» **Work required**:
Restate all the lines below word for word, but omit the pictures.

» **Material to process**:

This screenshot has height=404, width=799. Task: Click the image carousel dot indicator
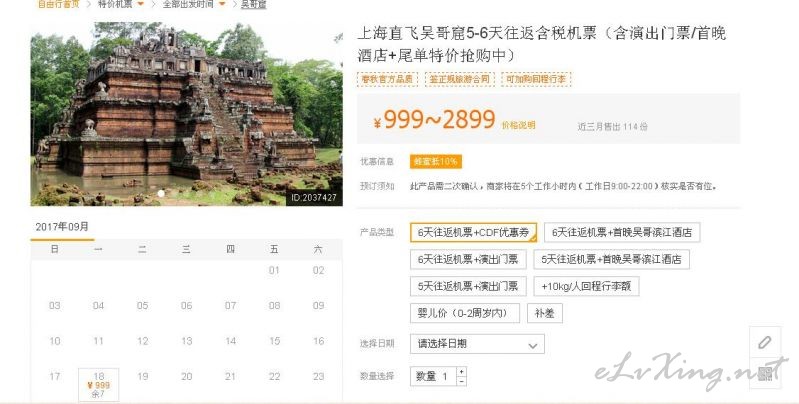[161, 193]
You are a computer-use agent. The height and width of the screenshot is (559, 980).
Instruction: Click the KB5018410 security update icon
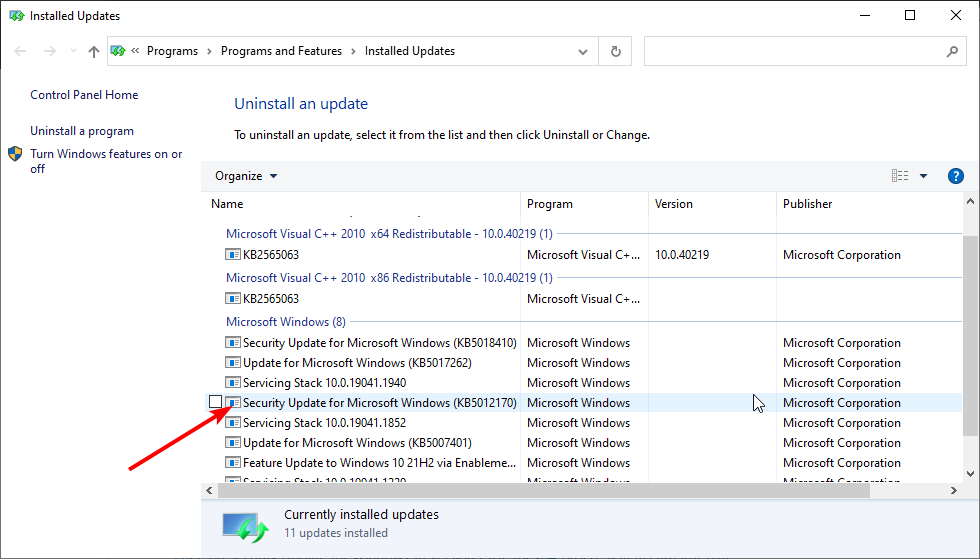pos(233,343)
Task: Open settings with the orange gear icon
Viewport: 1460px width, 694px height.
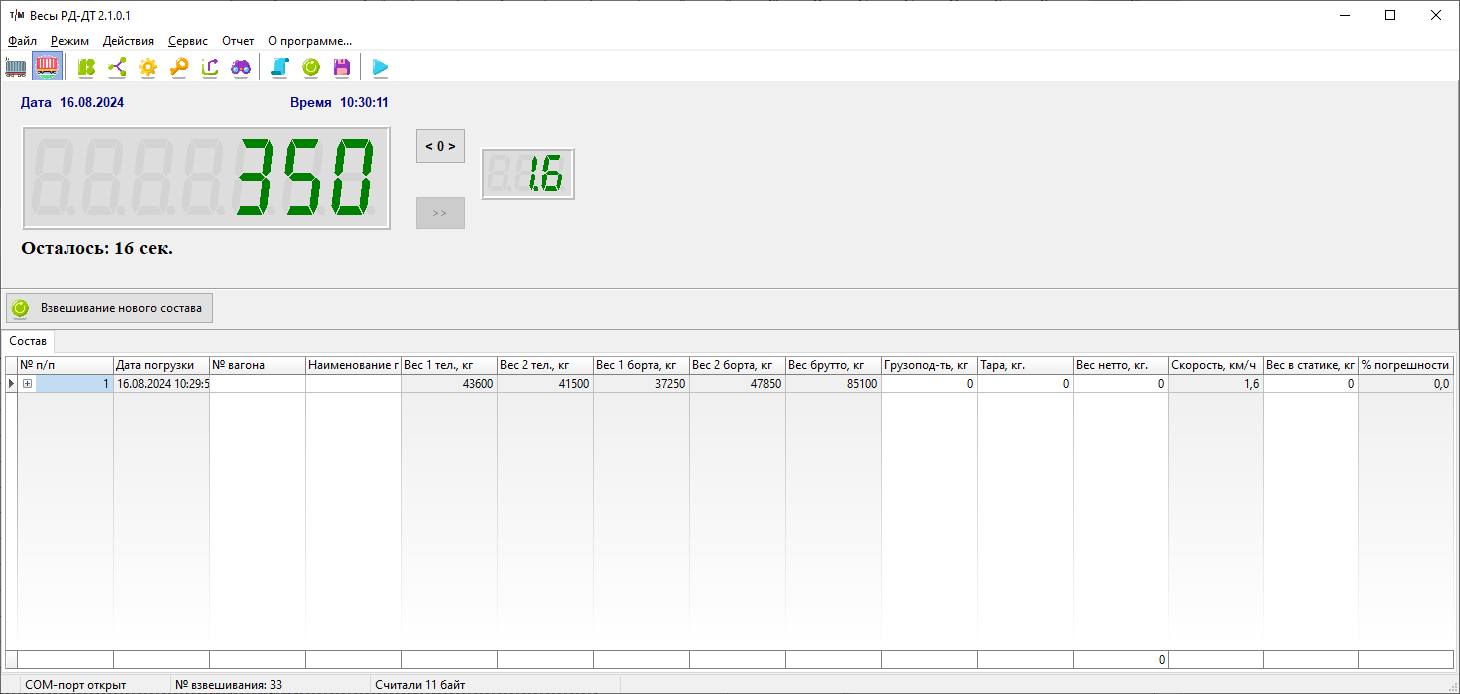Action: tap(148, 67)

» **Answer section**:
This screenshot has height=404, width=799. Task: Click the image carousel dot indicator
[161, 193]
You are a computer-use agent. The height and width of the screenshot is (559, 980).
Instruction: Click the KB5018410 security update icon
pos(233,343)
Task: Open settings with the orange gear icon
Viewport: 1460px width, 694px height.
Action: tap(148, 67)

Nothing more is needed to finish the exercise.